Darfur: New Humanitarian Needs and Aid Delivery Fact Sheet, 29 April 2014
The new wave of insecurity and violence across Darfur has generated enormous additional humanitarian needs since late February 2014. Hostilities and violence involving Government forces supported by the Rapid Support Force, a Government-affiliated militia, armed movements and armed tribal militia in Darfur have spread across much of North and South Darfur, with some spillover effects to Central, West and East Darfur states. The cumulative number of people who have been displaced since late February 2014 stands at 320,383. It includes the number of people who are still displaced and those who have returned to their areas of origin. This is in addition to some 2 million people in Darfur who face longer-term displacement, having fled their homes during the height of the conflict in 2003-2005.
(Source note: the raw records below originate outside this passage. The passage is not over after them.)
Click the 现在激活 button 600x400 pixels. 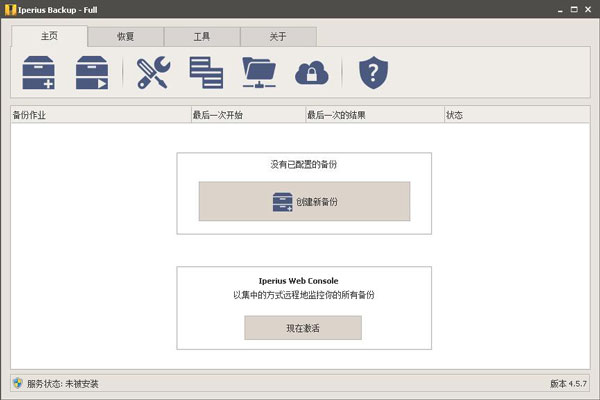[x=303, y=328]
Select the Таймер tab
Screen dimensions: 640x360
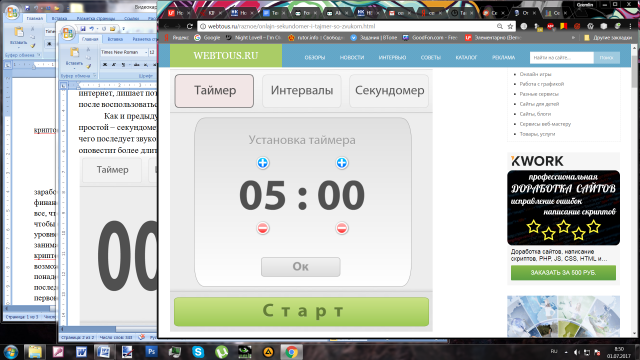(x=214, y=91)
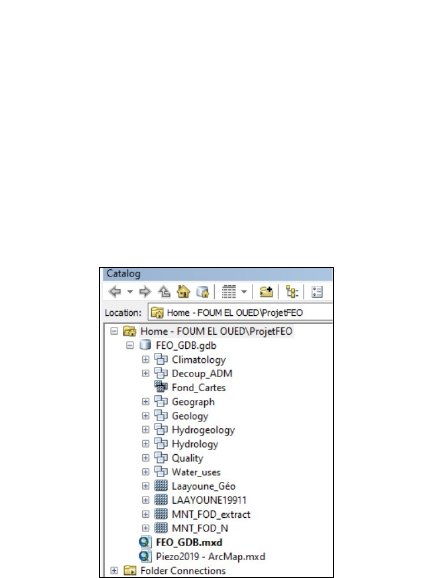Collapse the FEO_GDB.gdb geodatabase node
431x578 pixels.
pos(130,345)
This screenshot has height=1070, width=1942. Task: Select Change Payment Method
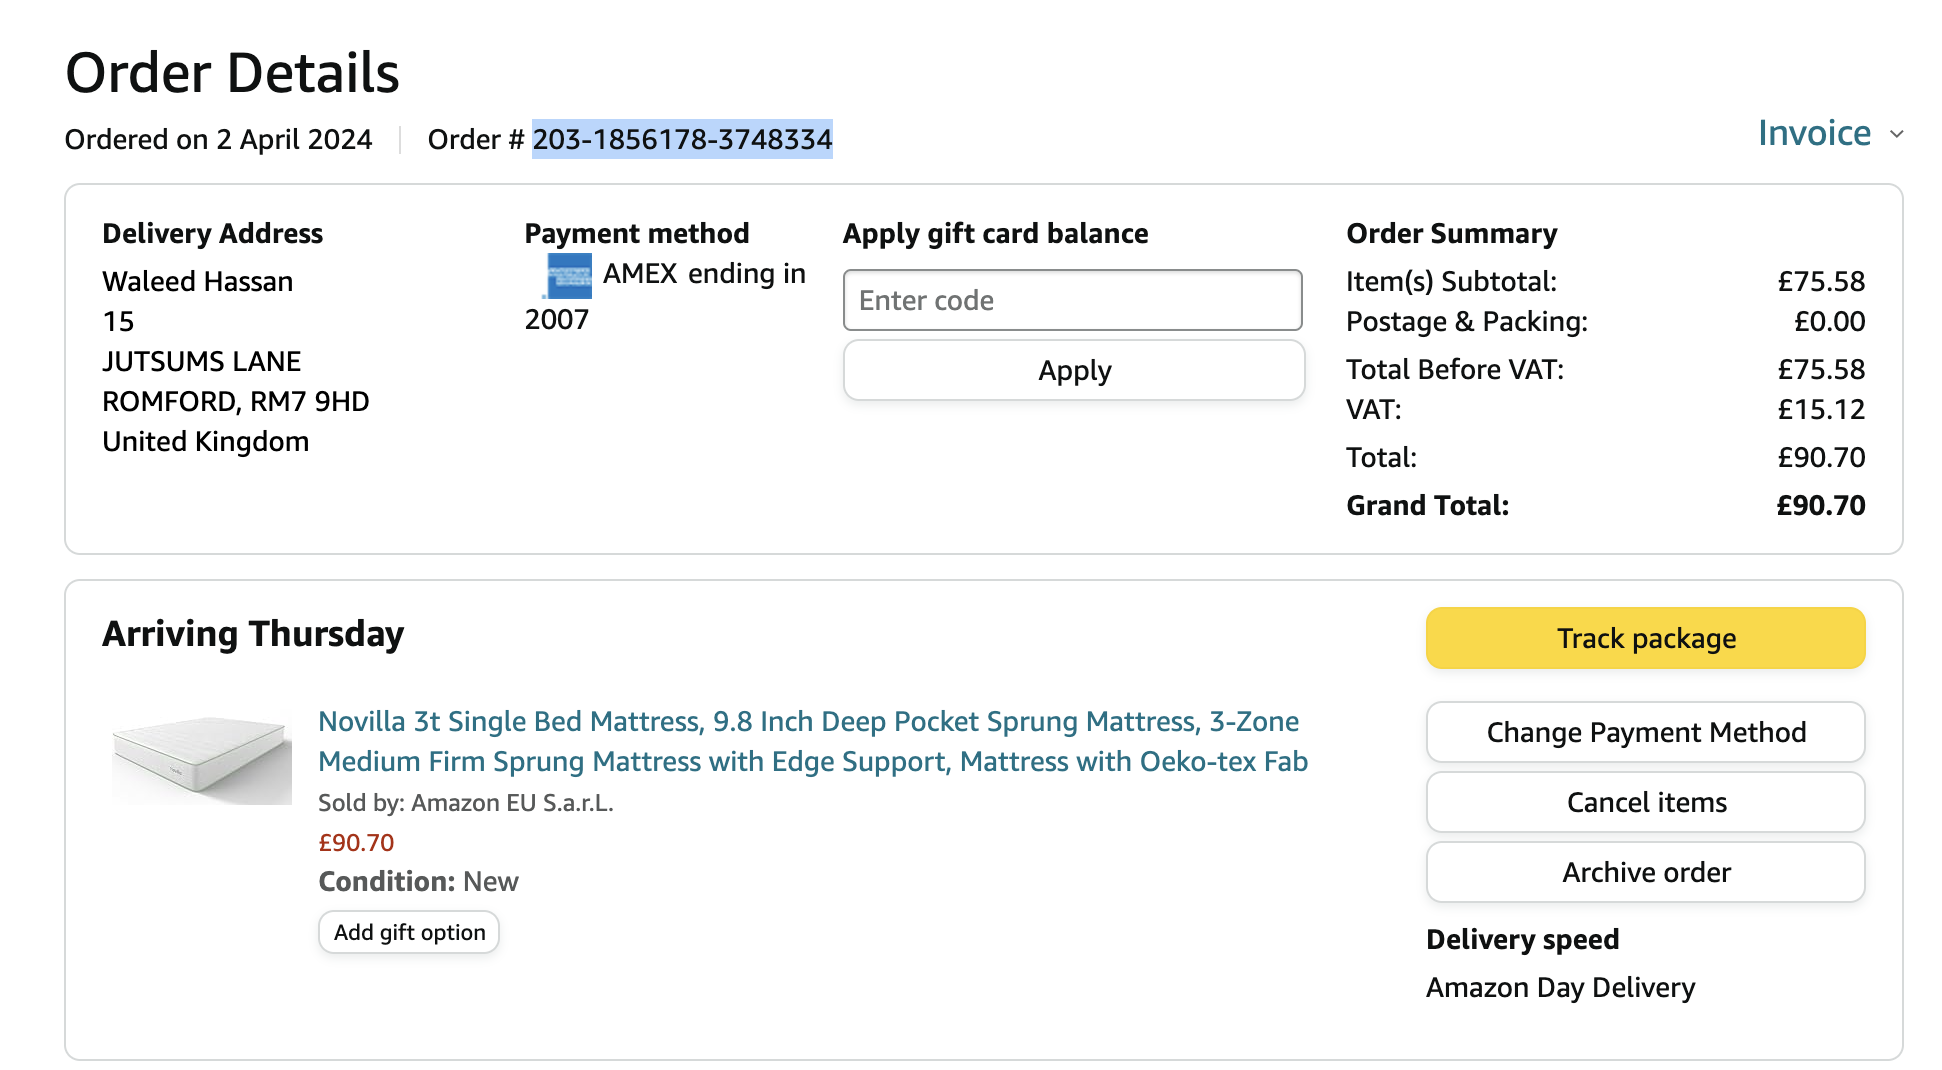pos(1645,732)
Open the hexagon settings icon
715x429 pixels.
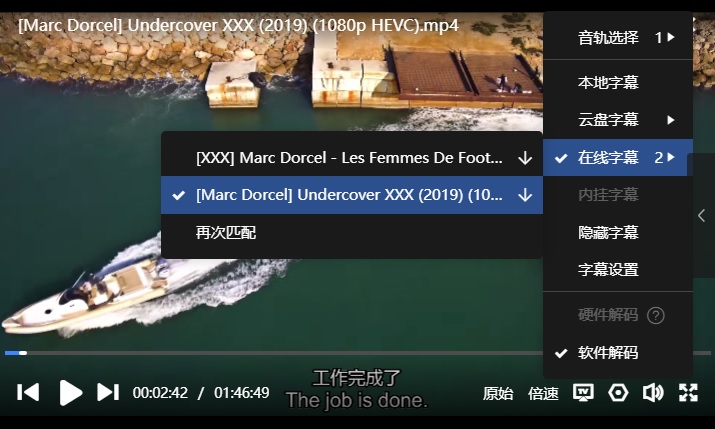click(x=618, y=393)
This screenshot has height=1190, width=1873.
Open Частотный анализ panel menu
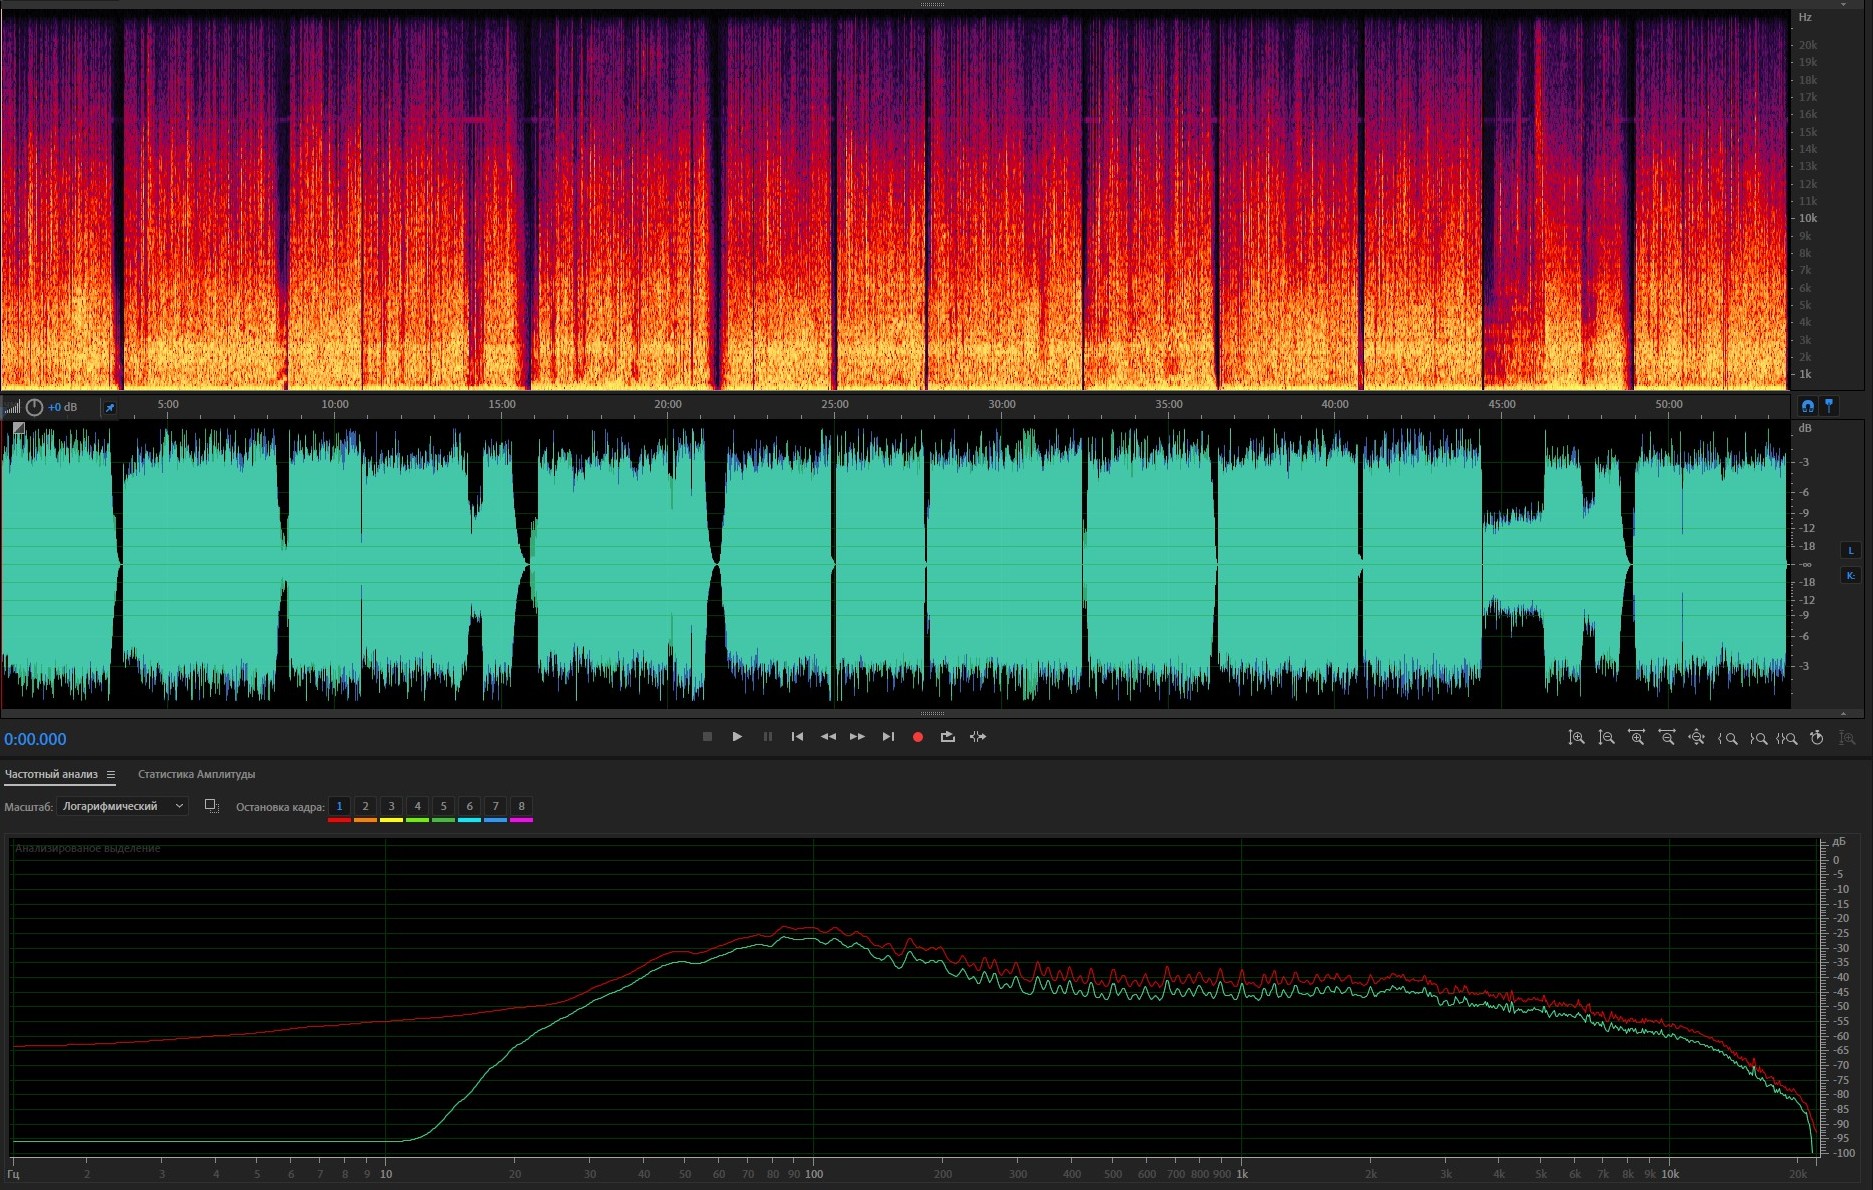point(111,775)
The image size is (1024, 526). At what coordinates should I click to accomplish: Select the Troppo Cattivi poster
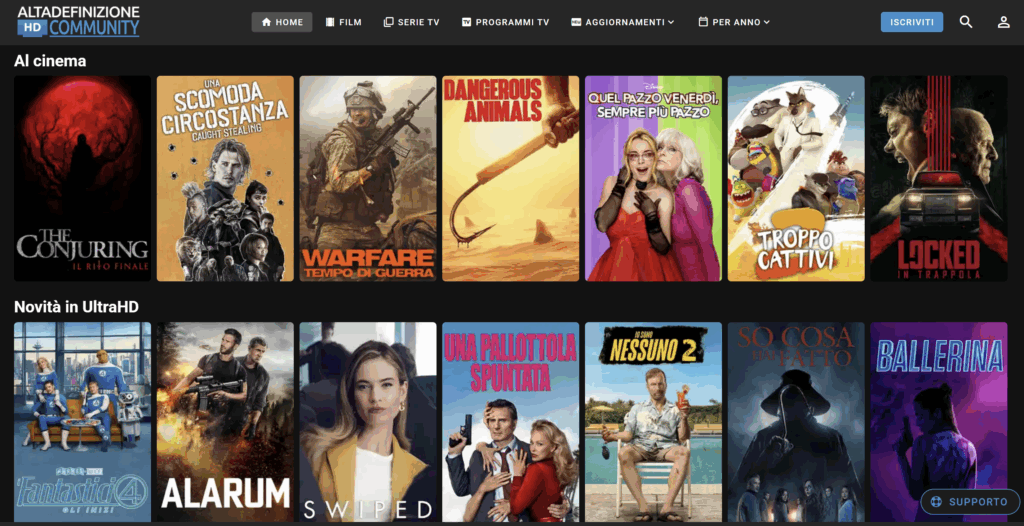pyautogui.click(x=796, y=178)
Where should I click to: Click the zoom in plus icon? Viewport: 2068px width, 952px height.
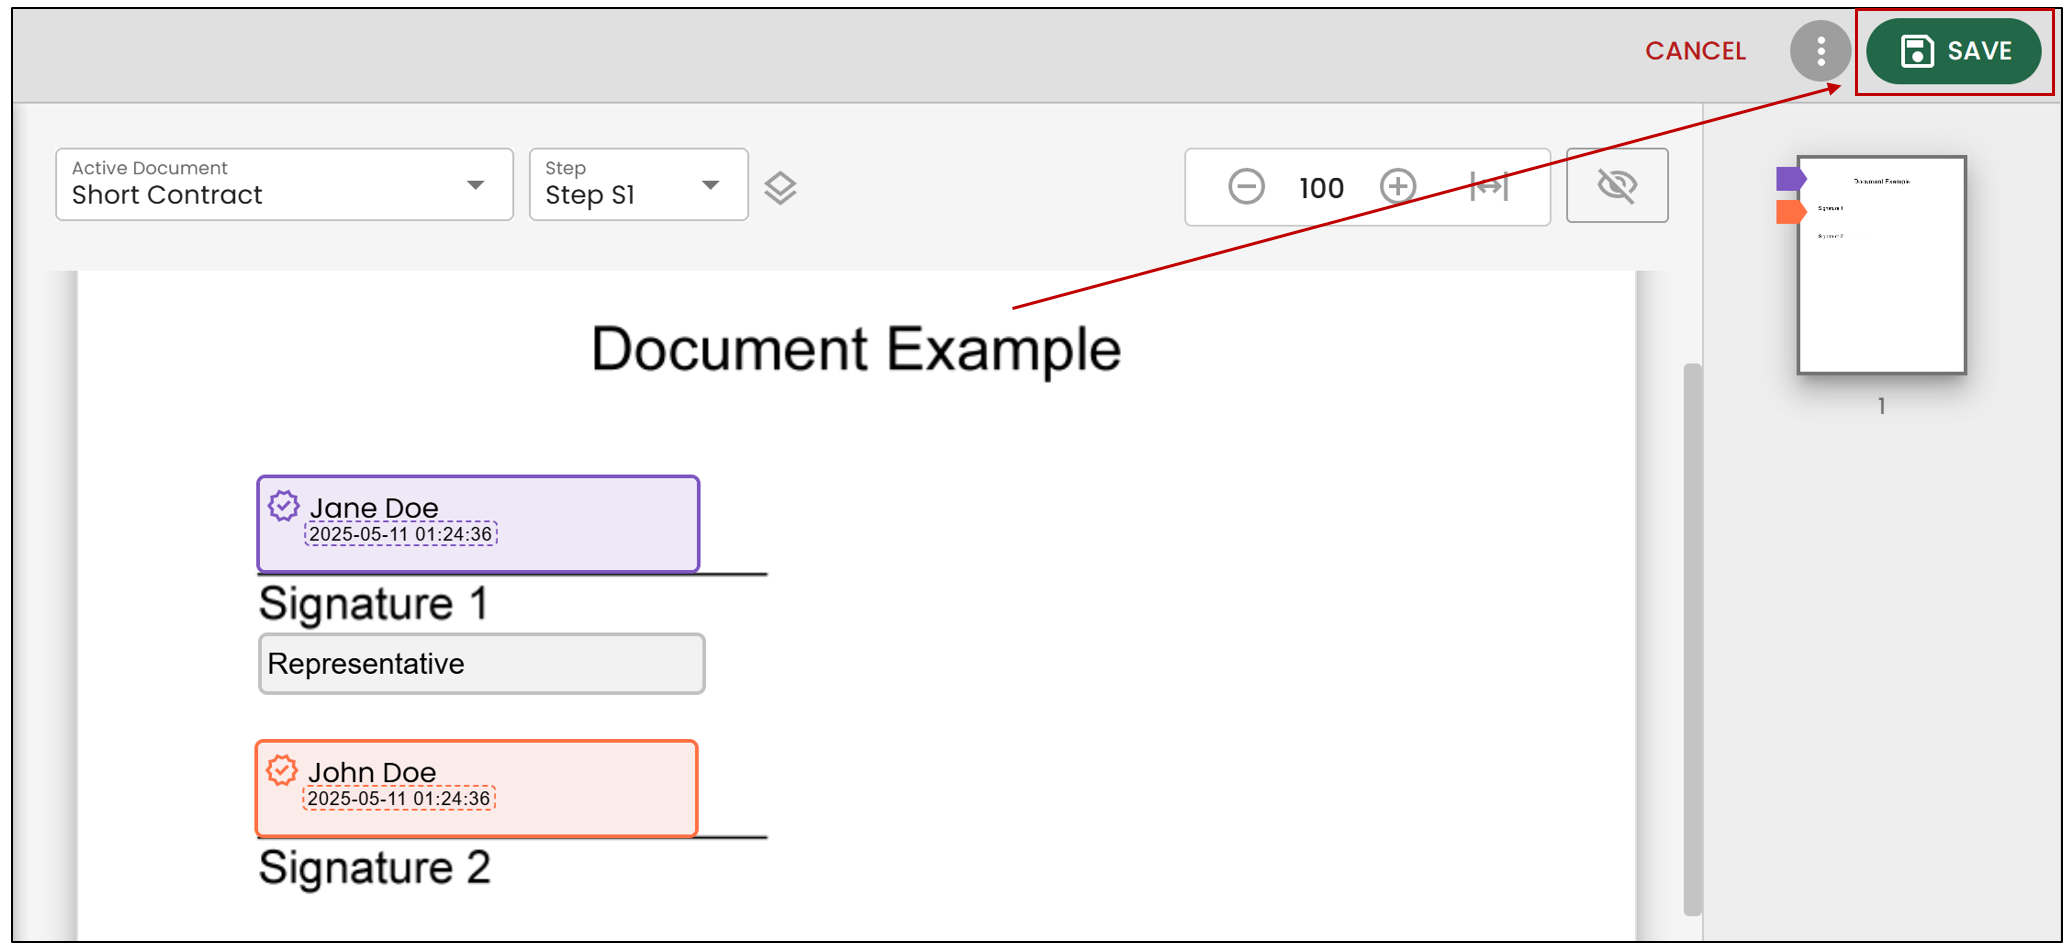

As of 29 April 2014, the total cumulative number of people who remain displaced in parts of Darfur stands at 188,760. Meanwhile, 131,623 people have returned to their areas of origin. The returns have largely taken place in in El Lait, El Taweisha, and Saraf Omra localities in North Darfur after the security situation improved.
During the early stages of this current crisis, aid agencies have been unable to access many of the affected areas due to violence and insecurity as well as denials of access by the authorities. Access for humanitarian organisations to assess the needs of affected/displaced people and deliver humanitarian assistance has since improved significantly. As of 29 April, aid agencies have varying degrees of access to 176,260 people, representing 93 per cent of the people who remain displaced in Darfur. The improvement is observed since the end of March when humanitarian actors had access to approximately t 90 per cent of the displaced people.
Despite the significant access constraints that the aid agencies faced earlier, 262,415 newly displaced people have been reached with humanitarian assistance. Key concerns of the aid community are continued displacement and violence/insecurity; very limited space for protection activities; constrained operating conditions; funding; and implementation capacity.